(Y a du spoil partout!)
Un roman d'amour ? Peut-être. Mais surtout un roman sur la finitude, sur l'inanité, le vide.
À mon sens, l'amour de Solal et d'Ariane sert d'illustration à l'ensemble de la pensée de Cohen dans Belle du seigneur. Passion portant en elle, dès les premières minutes de son existence, les germes de son échec, la relation entre les deux amants est caractéristique de l'inanité qui semble être la principale caractéristique de l'Homme et de la société.
Dès leur première danse, Solal comprend que c'est par la duperie (par les fameuses "babouineries") qu'il a séduit Ariane ; que de cette passion ne pourra résulter qu'un amour faux, figé, devant sans cesse se nourrir des artifices de la séduction pour perdurer. Cette lucidité - qui d'ailleurs ne le quittera jamais - est l'origine du malaise de Solal, de son incapacité à s'abreuver du bonheur qu'il pourrait vivre avec Ariane.
Elle, perdant peu à peu l'intérêt que le lecteur lui accordait grâce à ses soliloques aussi charmants qu'incohérents, sombre rapidement dans les pièges tendus par la passion. Dépourvue de la lucidité qu'a Solal, elle rejoue chaque jour, en comédienne, une parodie d'amour, une comédie pathétique où la perfection est de mise.
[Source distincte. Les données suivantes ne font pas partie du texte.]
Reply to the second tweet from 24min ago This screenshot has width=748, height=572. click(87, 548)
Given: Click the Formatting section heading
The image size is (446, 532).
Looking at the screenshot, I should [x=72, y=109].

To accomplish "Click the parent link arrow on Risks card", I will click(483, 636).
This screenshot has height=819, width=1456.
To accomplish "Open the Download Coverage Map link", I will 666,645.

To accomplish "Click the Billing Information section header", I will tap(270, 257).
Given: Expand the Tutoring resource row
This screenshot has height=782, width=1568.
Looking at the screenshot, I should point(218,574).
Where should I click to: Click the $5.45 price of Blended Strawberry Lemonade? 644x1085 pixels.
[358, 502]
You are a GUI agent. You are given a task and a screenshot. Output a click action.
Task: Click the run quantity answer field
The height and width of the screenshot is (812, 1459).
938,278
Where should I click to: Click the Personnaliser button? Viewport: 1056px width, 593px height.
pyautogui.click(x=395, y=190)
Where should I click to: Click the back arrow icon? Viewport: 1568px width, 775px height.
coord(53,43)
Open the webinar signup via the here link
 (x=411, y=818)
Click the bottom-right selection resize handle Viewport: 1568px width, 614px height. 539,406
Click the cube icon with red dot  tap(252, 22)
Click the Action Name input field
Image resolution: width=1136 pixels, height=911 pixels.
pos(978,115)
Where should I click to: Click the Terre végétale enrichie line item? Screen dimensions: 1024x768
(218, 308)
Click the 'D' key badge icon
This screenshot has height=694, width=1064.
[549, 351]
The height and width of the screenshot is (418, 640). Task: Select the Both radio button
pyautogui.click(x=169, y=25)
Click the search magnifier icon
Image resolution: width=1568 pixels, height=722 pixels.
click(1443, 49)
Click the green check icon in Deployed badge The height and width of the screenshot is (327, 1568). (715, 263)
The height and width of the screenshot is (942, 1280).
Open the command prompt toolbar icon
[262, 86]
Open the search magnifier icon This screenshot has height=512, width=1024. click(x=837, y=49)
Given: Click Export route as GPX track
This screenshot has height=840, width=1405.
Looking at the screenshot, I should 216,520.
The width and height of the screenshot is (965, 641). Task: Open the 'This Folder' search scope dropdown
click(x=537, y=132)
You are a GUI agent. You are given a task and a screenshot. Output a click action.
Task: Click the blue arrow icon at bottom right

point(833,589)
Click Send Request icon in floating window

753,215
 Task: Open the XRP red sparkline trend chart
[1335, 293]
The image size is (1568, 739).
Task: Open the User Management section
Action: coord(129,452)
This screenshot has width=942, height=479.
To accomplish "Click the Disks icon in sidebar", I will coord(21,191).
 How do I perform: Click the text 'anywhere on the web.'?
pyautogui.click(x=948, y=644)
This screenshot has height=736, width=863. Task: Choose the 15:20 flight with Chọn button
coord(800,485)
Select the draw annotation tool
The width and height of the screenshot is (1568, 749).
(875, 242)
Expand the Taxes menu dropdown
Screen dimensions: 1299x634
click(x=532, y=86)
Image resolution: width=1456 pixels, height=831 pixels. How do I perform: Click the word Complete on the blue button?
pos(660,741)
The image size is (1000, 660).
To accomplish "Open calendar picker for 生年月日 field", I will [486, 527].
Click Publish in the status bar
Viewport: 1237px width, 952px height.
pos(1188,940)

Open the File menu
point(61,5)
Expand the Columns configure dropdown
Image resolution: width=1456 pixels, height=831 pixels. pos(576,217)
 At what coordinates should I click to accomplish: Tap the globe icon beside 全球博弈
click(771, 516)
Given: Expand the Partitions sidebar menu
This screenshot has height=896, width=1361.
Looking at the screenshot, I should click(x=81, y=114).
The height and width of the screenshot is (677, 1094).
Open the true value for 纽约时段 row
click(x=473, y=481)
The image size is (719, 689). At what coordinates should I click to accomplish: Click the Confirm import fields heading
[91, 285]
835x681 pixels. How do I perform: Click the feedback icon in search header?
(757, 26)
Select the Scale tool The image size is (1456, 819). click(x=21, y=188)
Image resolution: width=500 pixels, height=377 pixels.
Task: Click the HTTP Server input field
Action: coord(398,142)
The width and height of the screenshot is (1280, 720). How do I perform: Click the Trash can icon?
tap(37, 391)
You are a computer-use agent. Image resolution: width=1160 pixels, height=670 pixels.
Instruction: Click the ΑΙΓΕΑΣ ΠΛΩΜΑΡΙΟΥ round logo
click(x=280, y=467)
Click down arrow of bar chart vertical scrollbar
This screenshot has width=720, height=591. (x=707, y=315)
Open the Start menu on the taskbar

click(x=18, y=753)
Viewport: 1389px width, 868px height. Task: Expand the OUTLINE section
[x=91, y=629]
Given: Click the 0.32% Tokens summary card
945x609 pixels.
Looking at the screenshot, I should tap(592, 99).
Ne voyant pas la fausseté de son jeu, n'apercevant pas l'ennui de leur vie à deux, Ariane s'étonne tout en se nourrissant avidement des fureurs de son "aimé" qui deviennent les seuls moments où leur passion peut véritablement s'exprimer.
Et, si cet amour est si représentatif du vide inhérent à l'Homme, c'est dans la mesure où la fausseté qui l'habite traverse également l'ensemble des rapports sociaux qui sont admirablement décrits dans le roman. Ce dernier, en prenant appui sur le milieu diplomatique de la SDN des années 1930 et, plus généralement, sur la moyenne et grande bourgeoisie européenne, dépeint le pathétique et le ridicule liés à l'ambition de l'homme moyen, cherchant sans cesse à gagner quelques échelons sur l'échelle de l'ascension sociale.
"Aucun de ces mammifères habillés et à pouce opposable n'était à la recherche d'intelligence ou de tendresse. Tous étaient en ardente quête d'importances mesurées au nombre et à la qualité des relations". La messe est dite.
C'est par cette ironie dans la description des rapports humains que Belle du Seigneur échappe à la simple qualification de "roman d'amour" ; par sa précision dans la peinture de ce que l'humain a de plus bête, au sens animal du terme ; par l'attrait de l'homme pour les babouineries, pour les gorilleries, pour les parades nuptiales qui sont éminemment liées à toute relation humaine.
Pourtant, malgré son apparente ignominie, cette rupture avec le monde, avec l'hypocrisie du social, sera la cause de la descente aux enfers d'Ariane et Solal. "Il n'y a que les veinards sociaux pour aspirer à la solitude avec des airs supérieurs et idiots". Leur exclusion du social, conséquence de leur amour adultère, de l'antisémitisme de l'entre-deux guerre, les contraindra à vivre reclus, isolés dans un "paradis d'amour" assommant, où l'ennui se palliera à coup d'éther.
Et puis, il y aurait beaucoup d'autres choses à dire. Les discours sur la mort qui sont omniprésents ; la prosaïsation parfaite du réel que l'on retrouve si bien dans les dialogues et les descriptions de la famille Deaume ; la médiocrité finalement touchante d'Adrien et ses monologues ennuyants ; la mort d'Isolde, seule face au constat de sa vieillesse ; Mangeclous, sa mégalomanie et son exubérance ; les déambulations de Solal dans Paris ; sa consternation face aux murs qui mandent sa mort ; les bains d'Ariane ; les rires, parfois jaunes ; et les larmes aussi, parfois, mais jamais versées à cause d'une sentimentalité exacerbée qui serait malvenue ; la justesse d'un style qui s'adapte au grès des personnages ; en somme, l'ensemble des éléments nécessaires à la réalisation d'une grande oeuvre : la mise à nu de l'humain dans ce qu'il a de plus vrai.